「横田空域」問題
さて、丸山氏が批判されたもうひとつの発言は「51番目の州」発言だ。「日本がアメリカの51番目の州になることについて憲法上どのような問題があるのか、ないのか」と問題提起したが、こちらのほうはどんな真意があったのか、文脈からはわからない。
しかし、あえて勝手に深読みするならば、「日本は本当に独立国なのか」ということだ。たとえば、在日米軍問題だ。在日米軍問題は沖縄だけの問題ではない。首都圏の空の大部分は、いまだにアメリカ軍の管理下にあるのである。
これは「横田空域」と呼ばれており、横田基地を中心として広がっている在日米軍管理空域のことを指す。横田空域は民間機も含め、米軍の許可なしには日本の航空機が通過できない。民間航空機は飛行ルートを設定する際の障害となっており、羽田空港から西日本方面へ向かう路線の多くが横田空域を避けて飛行している。西方面から羽田空港へ向かう到着便は、横田空域を避けて千葉県上空から迂回する。横田空域のせいで、日本の航空機はわざわざ大回りをして移動をしており、ムダな時間や燃料を浪費している。
ある資料によれば、その燃料は毎年約11万klに上るという。これは、羽田発大阪行きの消費燃料約1年分に相当する量らしい。
また、政府試算では、この空域の影響で毎年140億円もの経済損失が発生しているという。さらに、羽田空港の周辺では飛行機が飛ぶ進路が限られてしまうため、一種の渋滞状態になっている。

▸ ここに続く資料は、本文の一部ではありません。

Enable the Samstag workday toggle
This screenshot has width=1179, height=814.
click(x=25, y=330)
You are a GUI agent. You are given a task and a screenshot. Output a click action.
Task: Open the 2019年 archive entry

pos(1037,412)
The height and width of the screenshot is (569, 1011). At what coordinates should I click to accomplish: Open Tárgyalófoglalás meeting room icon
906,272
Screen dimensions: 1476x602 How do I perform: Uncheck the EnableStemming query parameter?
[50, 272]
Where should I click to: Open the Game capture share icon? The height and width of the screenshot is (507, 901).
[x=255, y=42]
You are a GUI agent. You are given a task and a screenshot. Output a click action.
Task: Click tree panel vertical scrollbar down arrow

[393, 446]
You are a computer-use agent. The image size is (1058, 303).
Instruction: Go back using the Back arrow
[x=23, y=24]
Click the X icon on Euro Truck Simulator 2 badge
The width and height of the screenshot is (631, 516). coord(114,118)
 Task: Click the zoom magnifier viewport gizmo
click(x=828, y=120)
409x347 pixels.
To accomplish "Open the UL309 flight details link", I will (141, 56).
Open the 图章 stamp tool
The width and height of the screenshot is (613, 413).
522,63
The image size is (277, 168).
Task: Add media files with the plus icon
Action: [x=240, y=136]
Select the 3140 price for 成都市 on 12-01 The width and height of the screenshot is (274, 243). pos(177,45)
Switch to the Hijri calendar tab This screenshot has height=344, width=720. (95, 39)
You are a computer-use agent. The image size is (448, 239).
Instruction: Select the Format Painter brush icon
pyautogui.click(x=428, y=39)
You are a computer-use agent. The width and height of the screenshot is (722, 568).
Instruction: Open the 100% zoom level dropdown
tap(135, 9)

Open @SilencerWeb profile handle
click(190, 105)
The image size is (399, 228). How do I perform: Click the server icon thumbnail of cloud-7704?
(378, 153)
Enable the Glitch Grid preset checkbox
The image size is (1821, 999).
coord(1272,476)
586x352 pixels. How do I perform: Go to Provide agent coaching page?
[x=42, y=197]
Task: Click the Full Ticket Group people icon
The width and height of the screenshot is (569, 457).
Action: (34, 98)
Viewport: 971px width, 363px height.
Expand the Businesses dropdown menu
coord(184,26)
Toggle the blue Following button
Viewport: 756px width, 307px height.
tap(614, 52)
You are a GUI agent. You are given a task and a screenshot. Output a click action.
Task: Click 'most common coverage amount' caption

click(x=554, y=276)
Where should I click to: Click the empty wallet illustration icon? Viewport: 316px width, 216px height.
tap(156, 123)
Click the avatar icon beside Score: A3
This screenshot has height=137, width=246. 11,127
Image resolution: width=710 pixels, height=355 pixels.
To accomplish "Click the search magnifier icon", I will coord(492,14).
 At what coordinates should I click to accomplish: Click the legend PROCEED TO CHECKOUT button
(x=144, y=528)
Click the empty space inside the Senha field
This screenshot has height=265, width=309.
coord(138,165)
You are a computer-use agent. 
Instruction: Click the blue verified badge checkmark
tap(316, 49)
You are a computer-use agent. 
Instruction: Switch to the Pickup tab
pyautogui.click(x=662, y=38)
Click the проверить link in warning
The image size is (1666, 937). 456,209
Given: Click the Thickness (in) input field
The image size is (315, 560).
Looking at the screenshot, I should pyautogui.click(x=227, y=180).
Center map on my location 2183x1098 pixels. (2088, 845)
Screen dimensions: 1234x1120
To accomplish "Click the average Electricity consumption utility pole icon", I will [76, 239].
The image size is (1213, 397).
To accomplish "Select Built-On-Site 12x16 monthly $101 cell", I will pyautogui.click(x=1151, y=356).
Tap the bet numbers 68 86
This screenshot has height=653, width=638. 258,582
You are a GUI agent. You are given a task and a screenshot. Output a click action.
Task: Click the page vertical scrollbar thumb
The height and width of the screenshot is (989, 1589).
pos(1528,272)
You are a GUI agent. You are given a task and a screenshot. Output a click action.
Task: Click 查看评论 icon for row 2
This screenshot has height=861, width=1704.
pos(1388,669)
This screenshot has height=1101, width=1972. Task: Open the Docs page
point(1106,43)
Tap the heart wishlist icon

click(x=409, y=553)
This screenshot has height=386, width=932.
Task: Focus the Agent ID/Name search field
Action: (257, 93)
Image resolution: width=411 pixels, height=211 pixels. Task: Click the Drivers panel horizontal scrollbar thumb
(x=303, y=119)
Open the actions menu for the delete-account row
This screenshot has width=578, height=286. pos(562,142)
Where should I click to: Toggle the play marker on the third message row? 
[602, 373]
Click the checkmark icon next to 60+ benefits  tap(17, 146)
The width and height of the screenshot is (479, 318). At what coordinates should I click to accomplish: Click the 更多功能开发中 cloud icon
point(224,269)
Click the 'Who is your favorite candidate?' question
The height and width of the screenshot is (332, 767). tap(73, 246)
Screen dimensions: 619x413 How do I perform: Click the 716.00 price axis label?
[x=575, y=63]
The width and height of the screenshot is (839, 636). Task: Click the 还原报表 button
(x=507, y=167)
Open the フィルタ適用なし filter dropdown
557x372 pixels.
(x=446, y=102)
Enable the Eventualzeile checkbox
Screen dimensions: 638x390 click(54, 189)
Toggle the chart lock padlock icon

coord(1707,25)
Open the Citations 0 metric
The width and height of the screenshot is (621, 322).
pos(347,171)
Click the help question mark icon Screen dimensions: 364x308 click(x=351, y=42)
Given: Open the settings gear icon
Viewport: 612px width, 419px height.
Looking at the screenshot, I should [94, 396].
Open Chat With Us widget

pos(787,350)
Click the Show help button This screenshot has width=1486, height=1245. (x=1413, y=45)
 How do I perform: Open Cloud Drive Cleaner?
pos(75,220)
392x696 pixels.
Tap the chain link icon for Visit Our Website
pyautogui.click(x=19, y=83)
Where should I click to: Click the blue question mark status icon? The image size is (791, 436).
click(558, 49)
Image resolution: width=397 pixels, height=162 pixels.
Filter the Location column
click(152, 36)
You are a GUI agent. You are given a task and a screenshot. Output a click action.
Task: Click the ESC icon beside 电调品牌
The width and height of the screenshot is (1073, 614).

在日米軍問題は政治的・軍事的テーマであると同時に、極めてビジネス的なテーマでもあるのだ。
首都圏の空が自由に使えない国というのは、果たして本当の意味で独立国といえるのだろうか。石原慎太郎元都知事は横田基地について返還および軍民共同使用を訴えてきたが、外務省はいっさい無視し続けてきた。
こう考えてくると、日本は「51番目の州」に片足を突っ込んでいるのではないか。